A critical vulnerability in Langflow—a platform designed for visual construction of LLM chains—is actively being exploited by malicious actors. Identified as CVE-2025-3248, the flaw has received a CVSS score of 9.8, placing it near the highest level of severity.
The vulnerability stems from a lack of authentication on the /api/v1/validate/code
endpoint, which enables remote attackers to execute arbitrary code via specially crafted HTTP requests. Internally, the Python exec()
function is invoked directly on user input without any protective measures—no authentication, no sandboxing. This creates a direct pathway for adversaries to seize control of the server.

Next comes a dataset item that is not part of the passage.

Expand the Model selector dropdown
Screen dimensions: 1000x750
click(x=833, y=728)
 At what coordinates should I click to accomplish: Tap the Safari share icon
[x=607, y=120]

The flaw affects nearly all versions of Langflow, with the sole exception being version 1.3.0, released on March 31, 2025, which implements safeguards to neutralize the dangerous mechanism. Although the vulnerability was first disclosed in February, the situation escalated on April 9 when a fully functional proof-of-concept exploit was made publicly available.
According to Censys data, there are currently 466 exposed Langflow instances accessible on the internet, with the majority located in the United States, Germany, Singapore, India, and China. The identity and objectives of the attackers remain unknown, but the scale of the threat is a cause for serious concern.

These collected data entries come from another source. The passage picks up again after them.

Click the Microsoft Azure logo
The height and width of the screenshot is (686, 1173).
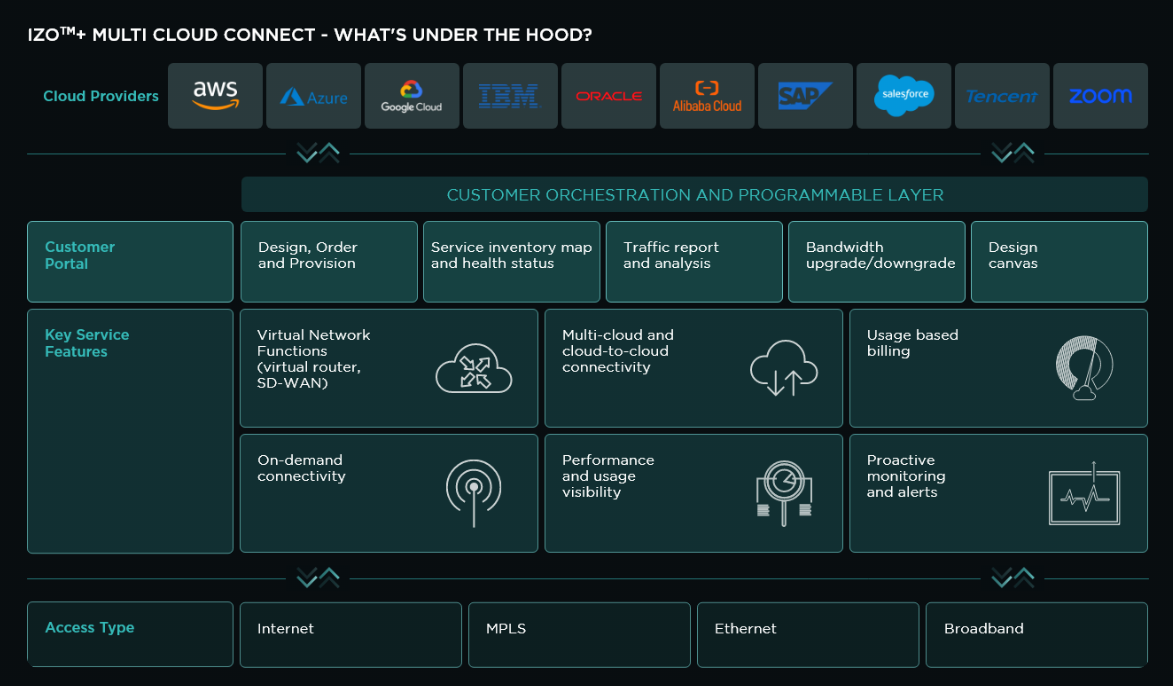[312, 95]
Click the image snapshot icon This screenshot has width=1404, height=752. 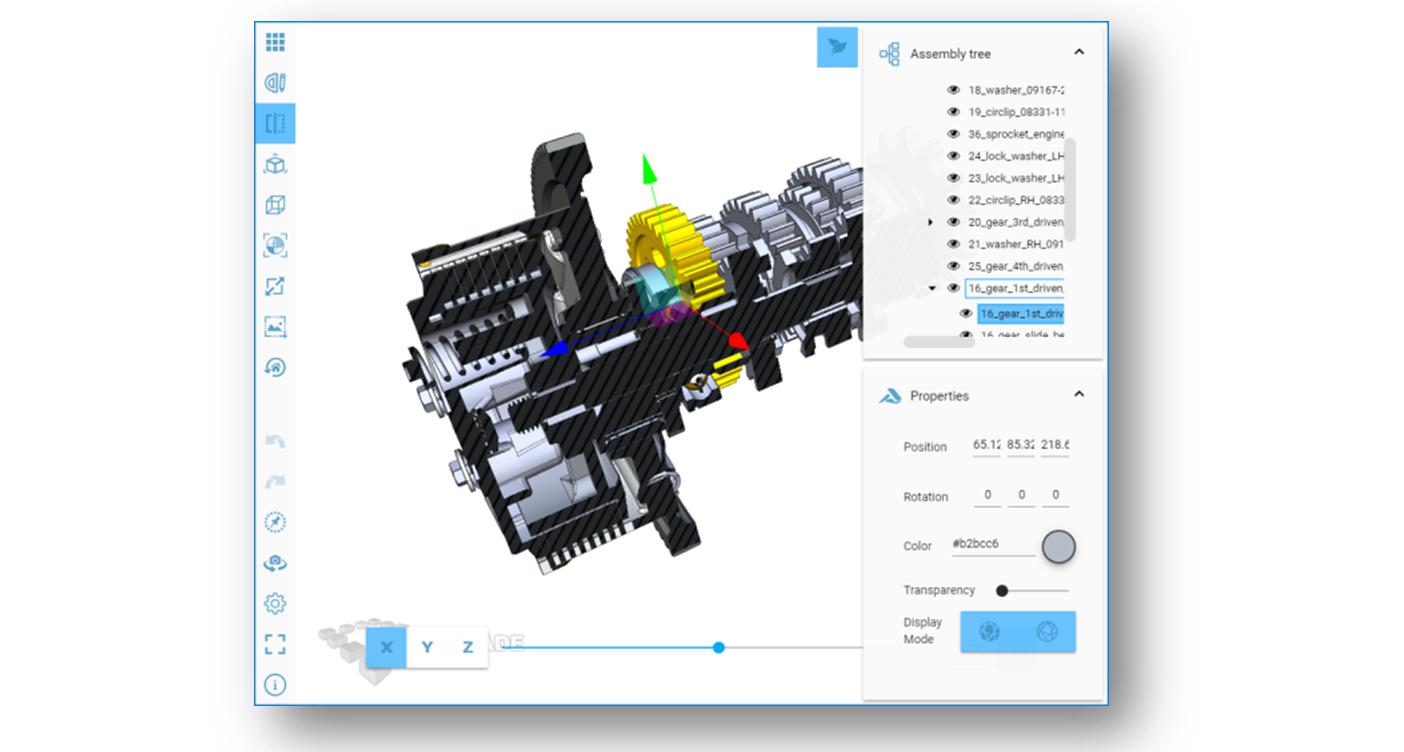click(275, 326)
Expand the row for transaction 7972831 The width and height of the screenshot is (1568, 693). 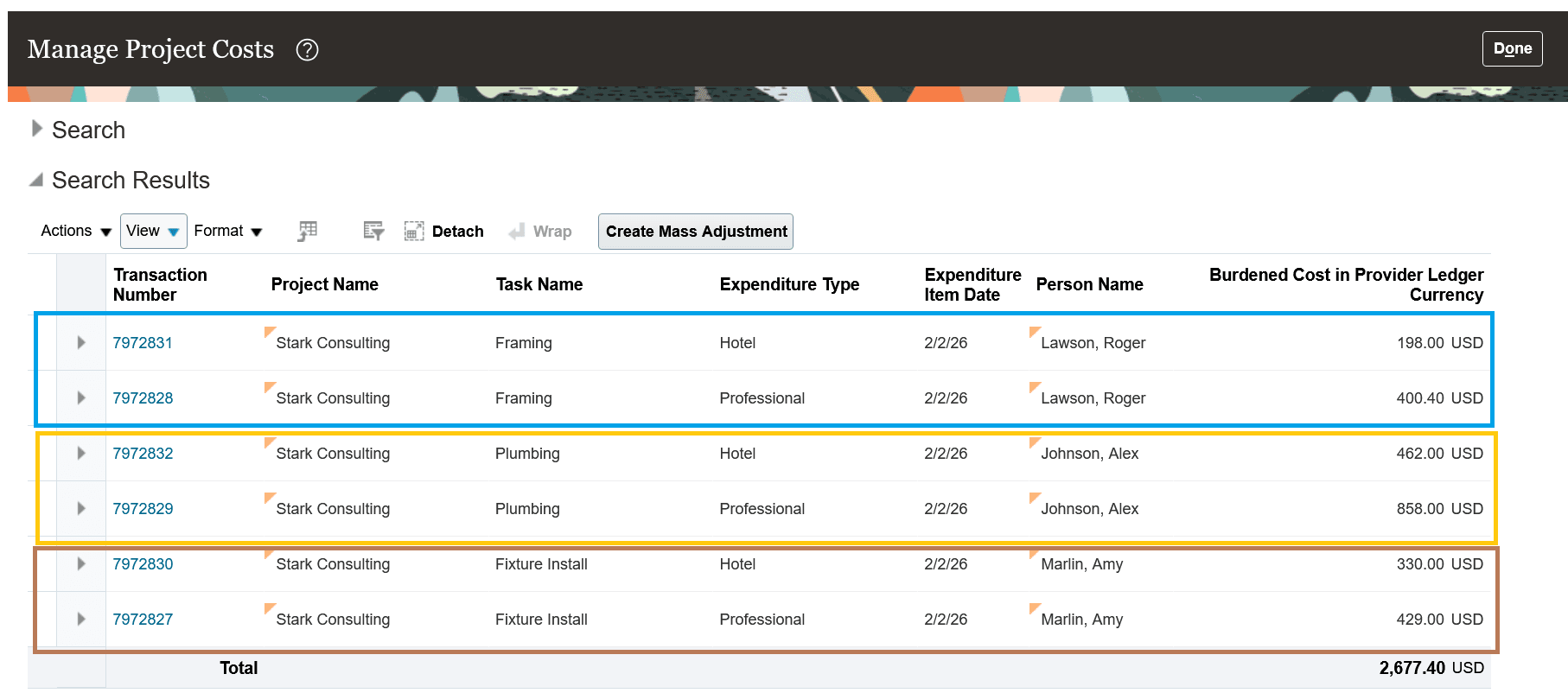click(80, 342)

Experts at Zscaler emphasize that CVE-2025-3248 starkly illustrates the perils of executing user-supplied code without robust authentication and isolation. The convenience of on-the-fly code validation—particularly in publicly accessible web applications—demands a cautious and well-architected approach.

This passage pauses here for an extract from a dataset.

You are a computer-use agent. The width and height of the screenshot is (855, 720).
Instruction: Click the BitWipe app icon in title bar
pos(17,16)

Langflow, an open-source platform widely embraced in the AI community, allows users to visually orchestrate text and query processing pipelines using language models. Ironically, the vulnerability strikes at the very core of its user-friendly logic, turning convenience into a weapon in the hands of adversaries.
This incident serves as a sobering reminder of the architectural diligence required when developing systems that interact with executable code, and underscores the imperative of adopting proven security best practices.